Schengen is losing ground fast revealing Europe’s clear inability to deal with migration crisis

Press conference by Dimitris Avramopoulos, Commissioner in Charge of Migration, Home Affairs and Citizenship, on the adoption of final Visa Liberalisation Reports for Georgia, Ukraine, and Kosovo. © European Union, 2015 / Source: EC - Audiovisual Service / Photo: Georges Boulougouris.

Press conference by Dimitris Avramopoulos, Commissioner in Charge of Migration, Home Affairs and Citizenship, on the adoption of final Visa Liberalisation Reports for Georgia, Ukraine, and Kosovo. © European Union, 2015 / Source: EC – Audiovisual Service / Photo: Georges Boulougouris.

It was last Monday when Sweden decided to impose ID-checks at its borders with Denmark. Of course, this action didn’t remain unanswered by Denmark which tightened controls at its southern border with Germany. This anti-Schengen spirit has been created by the influx of migrants and refugees coming to Europe daily in thousands and is meant to stop undocumented migrants from reaching the aforementioned countries. EU member states are realizing the fact that Europe cannot put an end to this crisis and are taking measures in order to protect themselves.

The year that recently ended was the most intense in terms of migration and refugee waves coming to Europe from countries such as Iraq, Syria, and Afghanistan. This crisis has divided the Old Continent leading to the creation of border controls, fences and walls, increased the popularity of anti-migration extremist political parties and is responsible for the thousands of deaths of migrants trying to cross the Mediterranean or the Aegean sea by boat.

But instead of focusing and target to the causes of this crisis, a more individualistic approach is being taken. As Mark Rhinard, an expert on the European Union at the Swedish Institute of International Affairs said: “It’s basically every country for itself now”. Hence, when countries such as Sweden, which was famous for its humanitarian spirit shown to all Syrians fleeing their country in order to escape from war conditions (received more than 160.000 refugees), are imposing ID checks to reduce the incoming migrants, then one could seriously worry who is going to support the Schengen after all.

########

__Task statement__
Write the next part of the article on Schengen and the migration crisis, picking up after its last sentence. The listing after this comes from a different source than the Schengen article.

__Source material__
########

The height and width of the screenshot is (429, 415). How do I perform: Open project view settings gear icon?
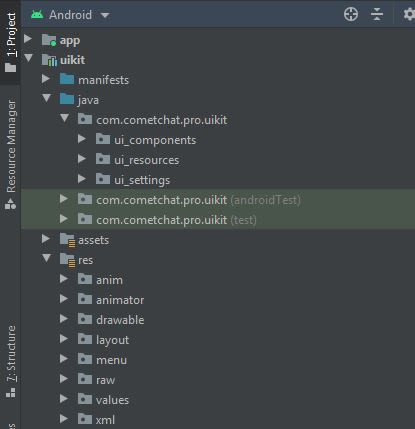(409, 14)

########

__Exercise output__
Is Schengen agreement doomed to fail?

Denmark’s decision to impose controls at its borders with Germany led to the “furious” reaction of the latter stating that Schengen could well be doomed to fall. German foreign ministry spokesman Martin Schaefer said: “Schengen is very important but it is in danger.” Furthermore, German Chancellor Angela Merkel urged the rest of the bloc for a “joint European solution” on the issue. Her spokesman Steffen Seibert mentioned also added that: “The solution won’t take place on national borders between country A and country B”.

However, there are quite a few European countries (e.g. Poland, Hungary, Slovakia) which have already openly expressed their anti-migrant sentiment thus putting in great risk the Schengen agreement. What is more, senior officials involved in the policy-making have already been expressing the terrible failure probability of Schengen. More specifically, an ambassador in Brussels stated that: “If the flow of refugees is not slowed down in four to six months, people really think Schengen is in terminal trouble”.

According to Abc news, the European Commission “is expected to unveil in March “targeted” modifications to the rulebook that would tighten the external borders and improve Europe’s asylum application rules”. Migration crisis is changing Europe one way or another. The question that matters the most though is whether EU will come out more united or strongly divided after experiencing the full range of this crisis’ consequences.

EU’s inability to overcome Schengen’s fracture

Europe has taken measures especially during 2015 in order to reduce the negative consequences of the migration crisis which has become one of the “hot” issues in the European Commission’s agenda.

However, despite its efforts, only 160.000 refugees have been relocated from Greece and Italy to the rest EU countries so far in a plan to spread migrants more evenly across Europe. This plan has been receiving great resistance if one imagines that 1 million refugees have crossed into the bloc only in 2015 according to the International Organisation for Migration (IOM).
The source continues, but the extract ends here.